Bill Limiting School Choice Eschews Major Opportunities for Improvement and More Options for Parents, Families

By Christian D’Andrea
MacIver Institute Education Policy Analyst

On November 16, the Assembly Education Committee approved AB 314 on a 6-3 vote, a proposal that will derail school choice expansion for the foreseeable future. This comes less than a year after plans for expansion led to the creation of a Racine voucher program and a potential move out to Green Bay.

So what spurred the sudden change of heart?

Politics. Republican lawmakers – a group that have been responsible for the support and growth of school vouchers in Milwaukee for more than two decades now – are the ones bringing this legislation to freeze school choice to the table. Senate President Mike Ellis has been the vocal leader of a coalition of politicians from both sides of the aisle. In the Assembly Education Committee, only Representatives Jeremy Theisfeldt (R-Fond du Lac), Stephen Nass (R-Whitewater), and Don Pridemore (R-Hartford) voted against the measure. Republicans make up seven members of the 11 person committee.

The two parties have met in the middle to limit school choice and take educational freedom out of the hands of parents across Wisconsin.

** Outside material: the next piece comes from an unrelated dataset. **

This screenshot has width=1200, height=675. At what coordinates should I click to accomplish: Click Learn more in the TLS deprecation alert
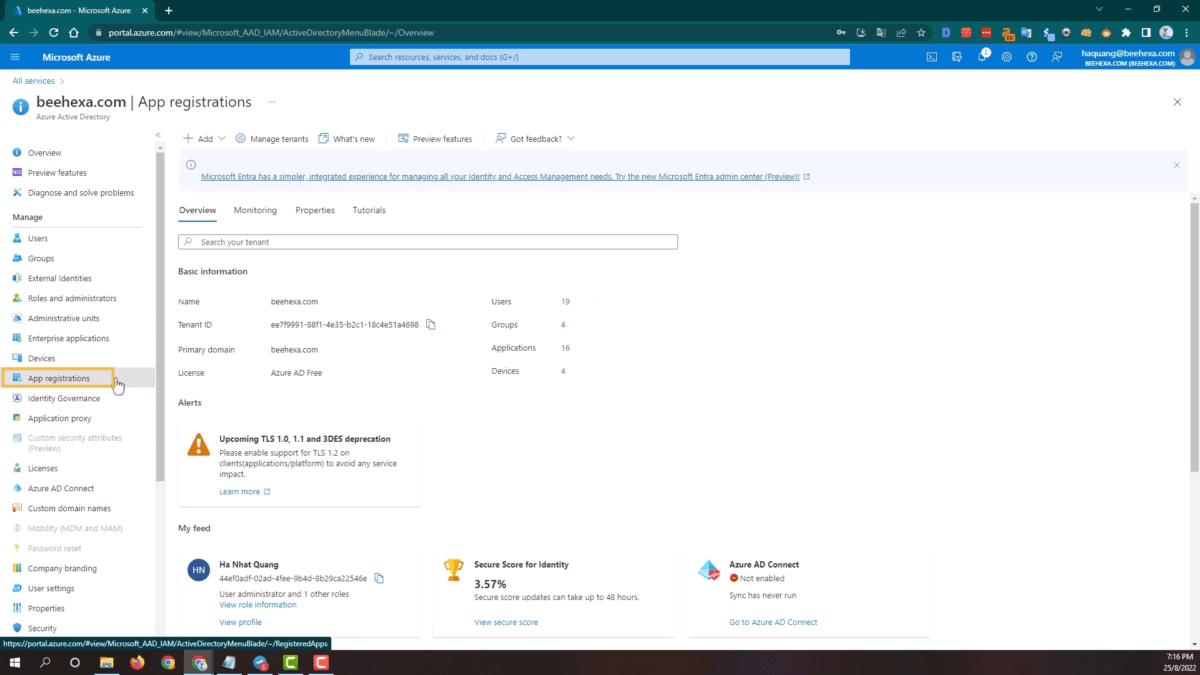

The freeze was a concession made back in the spring to help bring the two sides closer during the frenzied budget debate. In exchange for less resistance towards the 2011-2013 planned slate of reforms, the battle to expand the country’s first modern school choice program – and potentially the addition of special needs scholarship programs –  would be stalled indefinitely.

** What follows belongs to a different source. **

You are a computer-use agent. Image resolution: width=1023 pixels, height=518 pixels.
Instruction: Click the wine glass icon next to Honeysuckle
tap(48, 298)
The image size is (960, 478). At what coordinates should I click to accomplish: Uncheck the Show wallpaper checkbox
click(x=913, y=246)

This may develop into an even bigger problem thanks to the cautious atmosphere that is primed to grip the Capitol in the midst of recall elections. Pundits in Madison are skeptical that any significant work will take place in the statehouse thanks to Wisconsin’s brewing political turmoil. If so, this will make the trade-off of educational options for a sliver of diplomacy even more lopsided in the wake of inaction.

This means that a parent triggered choice program in Green Bay – where families would decide whether or not they wanted vouchers in their city – has gone from being steps away from a political reality to a legislative burial ground. It means that potential programs in places like Kenosha and Appleton have been squashed before families got a chance to voice their opinion on them. Most importantly, it means that students who can’t afford options other than their local public schools can end up stuck in a failing institution that can’t properly serve them.

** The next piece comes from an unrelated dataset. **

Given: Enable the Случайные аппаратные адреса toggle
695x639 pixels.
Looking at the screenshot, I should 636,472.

Striking down the expansion of school choice may have been a necessary concession to grease the wheels of progress when it came to last spring’s budget. However, it did so by swallowing up the voices of families across Wisconsin. It put a vise around the options that children will have throughout the state. It limited the chances that Wisconsin’s students have to thrive in the classroom.

This moratorium on school choice may have solved an immediate problem, but it will help to perpetuate a growing one. The next few years represented an excellent opportunity to reform and strengthen school choice in Wisconsin by building off of the experiences and correcting the mistakes of Milwaukee. Instead, students in the Badger State will be stuck thanks to political rhetoric.